Collected data:
-----
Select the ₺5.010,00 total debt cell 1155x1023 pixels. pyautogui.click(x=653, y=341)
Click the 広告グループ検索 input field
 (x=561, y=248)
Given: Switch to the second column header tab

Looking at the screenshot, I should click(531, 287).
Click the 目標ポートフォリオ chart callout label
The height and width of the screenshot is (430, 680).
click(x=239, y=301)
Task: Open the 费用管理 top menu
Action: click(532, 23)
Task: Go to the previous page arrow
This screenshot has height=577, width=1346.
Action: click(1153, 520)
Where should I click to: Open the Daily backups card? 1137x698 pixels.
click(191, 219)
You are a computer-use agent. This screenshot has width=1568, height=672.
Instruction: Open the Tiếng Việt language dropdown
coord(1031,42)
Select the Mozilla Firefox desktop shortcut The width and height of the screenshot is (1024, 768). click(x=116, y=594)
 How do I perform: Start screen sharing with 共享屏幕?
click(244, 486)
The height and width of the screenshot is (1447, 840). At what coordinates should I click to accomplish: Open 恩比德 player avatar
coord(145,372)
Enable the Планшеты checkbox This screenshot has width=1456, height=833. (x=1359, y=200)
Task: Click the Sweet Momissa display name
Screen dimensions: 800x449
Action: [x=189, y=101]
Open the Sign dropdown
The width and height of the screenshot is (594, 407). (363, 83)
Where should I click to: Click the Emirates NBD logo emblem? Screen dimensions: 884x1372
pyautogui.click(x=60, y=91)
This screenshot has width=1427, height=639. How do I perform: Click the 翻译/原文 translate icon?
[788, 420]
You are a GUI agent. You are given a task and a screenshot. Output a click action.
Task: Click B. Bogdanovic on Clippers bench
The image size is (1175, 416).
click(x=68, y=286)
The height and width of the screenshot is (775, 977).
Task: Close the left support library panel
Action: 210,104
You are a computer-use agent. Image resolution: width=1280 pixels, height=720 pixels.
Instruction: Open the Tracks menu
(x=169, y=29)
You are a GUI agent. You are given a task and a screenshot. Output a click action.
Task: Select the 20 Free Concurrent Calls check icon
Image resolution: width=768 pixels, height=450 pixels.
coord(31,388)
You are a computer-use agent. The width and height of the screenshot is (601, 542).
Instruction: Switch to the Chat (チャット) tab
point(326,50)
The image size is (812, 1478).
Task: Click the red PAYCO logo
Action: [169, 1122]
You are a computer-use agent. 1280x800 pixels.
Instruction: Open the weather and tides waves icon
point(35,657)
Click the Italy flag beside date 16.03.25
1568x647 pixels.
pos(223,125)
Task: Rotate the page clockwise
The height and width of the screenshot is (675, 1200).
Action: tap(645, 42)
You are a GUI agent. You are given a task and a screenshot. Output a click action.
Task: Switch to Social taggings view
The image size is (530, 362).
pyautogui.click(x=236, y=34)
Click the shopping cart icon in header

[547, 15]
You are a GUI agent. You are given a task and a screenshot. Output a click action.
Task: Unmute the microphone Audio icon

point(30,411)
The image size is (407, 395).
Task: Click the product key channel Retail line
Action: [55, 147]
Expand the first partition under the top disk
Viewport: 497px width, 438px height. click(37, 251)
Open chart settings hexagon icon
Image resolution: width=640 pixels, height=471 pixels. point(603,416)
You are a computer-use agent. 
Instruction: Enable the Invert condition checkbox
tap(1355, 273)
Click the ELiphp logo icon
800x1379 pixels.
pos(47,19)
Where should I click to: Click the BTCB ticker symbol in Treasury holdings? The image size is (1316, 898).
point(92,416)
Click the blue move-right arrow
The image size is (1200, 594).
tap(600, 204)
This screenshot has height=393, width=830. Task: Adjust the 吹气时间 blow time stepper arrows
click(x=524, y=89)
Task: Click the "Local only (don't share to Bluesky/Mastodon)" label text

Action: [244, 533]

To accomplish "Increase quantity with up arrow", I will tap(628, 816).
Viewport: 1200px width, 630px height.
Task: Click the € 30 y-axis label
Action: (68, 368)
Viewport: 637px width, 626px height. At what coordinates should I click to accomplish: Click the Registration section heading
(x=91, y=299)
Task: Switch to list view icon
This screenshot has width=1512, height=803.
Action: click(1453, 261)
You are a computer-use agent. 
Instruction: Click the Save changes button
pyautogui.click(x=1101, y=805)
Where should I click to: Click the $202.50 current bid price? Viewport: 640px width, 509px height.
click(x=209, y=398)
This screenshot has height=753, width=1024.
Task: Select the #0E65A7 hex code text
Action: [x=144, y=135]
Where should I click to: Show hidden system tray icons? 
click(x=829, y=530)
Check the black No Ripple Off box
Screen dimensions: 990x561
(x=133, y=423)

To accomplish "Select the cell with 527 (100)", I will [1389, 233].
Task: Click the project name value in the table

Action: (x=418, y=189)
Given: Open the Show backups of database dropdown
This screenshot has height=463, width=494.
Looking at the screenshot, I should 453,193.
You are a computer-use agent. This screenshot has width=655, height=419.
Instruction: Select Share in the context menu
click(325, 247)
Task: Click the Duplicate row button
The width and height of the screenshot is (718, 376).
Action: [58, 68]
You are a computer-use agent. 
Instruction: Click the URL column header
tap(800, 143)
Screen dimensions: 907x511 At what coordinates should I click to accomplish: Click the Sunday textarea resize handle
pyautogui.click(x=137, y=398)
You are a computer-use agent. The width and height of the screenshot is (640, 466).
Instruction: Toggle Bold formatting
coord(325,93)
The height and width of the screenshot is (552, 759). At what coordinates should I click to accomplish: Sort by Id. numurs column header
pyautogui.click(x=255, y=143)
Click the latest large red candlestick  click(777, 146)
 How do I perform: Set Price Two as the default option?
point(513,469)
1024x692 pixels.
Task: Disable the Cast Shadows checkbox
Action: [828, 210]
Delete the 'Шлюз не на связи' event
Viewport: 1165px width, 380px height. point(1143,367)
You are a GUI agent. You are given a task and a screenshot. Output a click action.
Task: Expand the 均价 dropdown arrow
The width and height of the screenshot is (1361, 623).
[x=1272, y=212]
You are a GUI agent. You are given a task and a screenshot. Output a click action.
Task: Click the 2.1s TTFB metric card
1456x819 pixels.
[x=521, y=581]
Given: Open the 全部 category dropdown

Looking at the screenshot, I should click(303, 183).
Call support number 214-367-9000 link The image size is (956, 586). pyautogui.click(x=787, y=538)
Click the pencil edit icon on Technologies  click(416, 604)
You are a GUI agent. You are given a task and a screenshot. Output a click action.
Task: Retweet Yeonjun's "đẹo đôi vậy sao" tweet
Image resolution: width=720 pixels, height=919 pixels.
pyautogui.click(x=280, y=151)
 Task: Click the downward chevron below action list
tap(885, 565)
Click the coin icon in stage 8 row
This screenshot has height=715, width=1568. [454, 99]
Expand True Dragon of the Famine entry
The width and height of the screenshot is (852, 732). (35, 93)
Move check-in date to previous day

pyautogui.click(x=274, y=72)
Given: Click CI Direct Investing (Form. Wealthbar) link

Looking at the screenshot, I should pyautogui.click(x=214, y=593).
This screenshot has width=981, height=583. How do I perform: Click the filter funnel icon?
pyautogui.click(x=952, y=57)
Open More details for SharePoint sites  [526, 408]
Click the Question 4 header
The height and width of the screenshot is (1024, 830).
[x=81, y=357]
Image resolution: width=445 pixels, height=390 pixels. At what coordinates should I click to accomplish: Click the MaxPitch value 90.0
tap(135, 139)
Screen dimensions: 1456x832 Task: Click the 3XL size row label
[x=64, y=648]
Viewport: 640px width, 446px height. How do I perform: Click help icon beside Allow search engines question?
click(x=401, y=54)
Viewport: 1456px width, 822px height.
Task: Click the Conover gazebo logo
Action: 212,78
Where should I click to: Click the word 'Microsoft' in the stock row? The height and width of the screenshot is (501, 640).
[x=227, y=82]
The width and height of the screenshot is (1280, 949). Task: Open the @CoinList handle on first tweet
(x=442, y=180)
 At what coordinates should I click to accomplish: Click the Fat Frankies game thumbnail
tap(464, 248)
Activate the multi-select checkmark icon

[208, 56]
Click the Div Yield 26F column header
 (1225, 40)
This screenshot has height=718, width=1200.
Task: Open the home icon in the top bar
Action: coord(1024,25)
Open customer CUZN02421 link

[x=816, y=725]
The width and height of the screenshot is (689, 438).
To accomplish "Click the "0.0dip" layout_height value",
-----
• **What needs to be done**
Your answer must consist only of the lines from the one with "The height and width of the screenshot is (1024, 830)." through the final line of the entries, each retyped exactly.

• **Exercise result**
The height and width of the screenshot is (1024, 830).
[x=81, y=357]
Image resolution: width=445 pixels, height=390 pixels. At what coordinates should I click to accomplish: Click the MaxPitch value 90.0
tap(135, 139)
Screen dimensions: 1456x832 Task: Click the 3XL size row label
[x=64, y=648]
Viewport: 640px width, 446px height. How do I perform: Click help icon beside Allow search engines question?
click(x=401, y=54)
Viewport: 1456px width, 822px height.
Task: Click the Conover gazebo logo
Action: 212,78
Where should I click to: Click the word 'Microsoft' in the stock row? The height and width of the screenshot is (501, 640).
[x=227, y=82]
The width and height of the screenshot is (1280, 949). Task: Open the @CoinList handle on first tweet
(x=442, y=180)
 At what coordinates should I click to accomplish: Click the Fat Frankies game thumbnail
tap(464, 248)
Activate the multi-select checkmark icon

[208, 56]
Click the Div Yield 26F column header
 (1225, 40)
This screenshot has height=718, width=1200.
Task: Open the home icon in the top bar
Action: coord(1024,25)
Open customer CUZN02421 link

[x=816, y=725]
The width and height of the screenshot is (689, 438).
To accomplish "Click the "0.0dip" layout_height value",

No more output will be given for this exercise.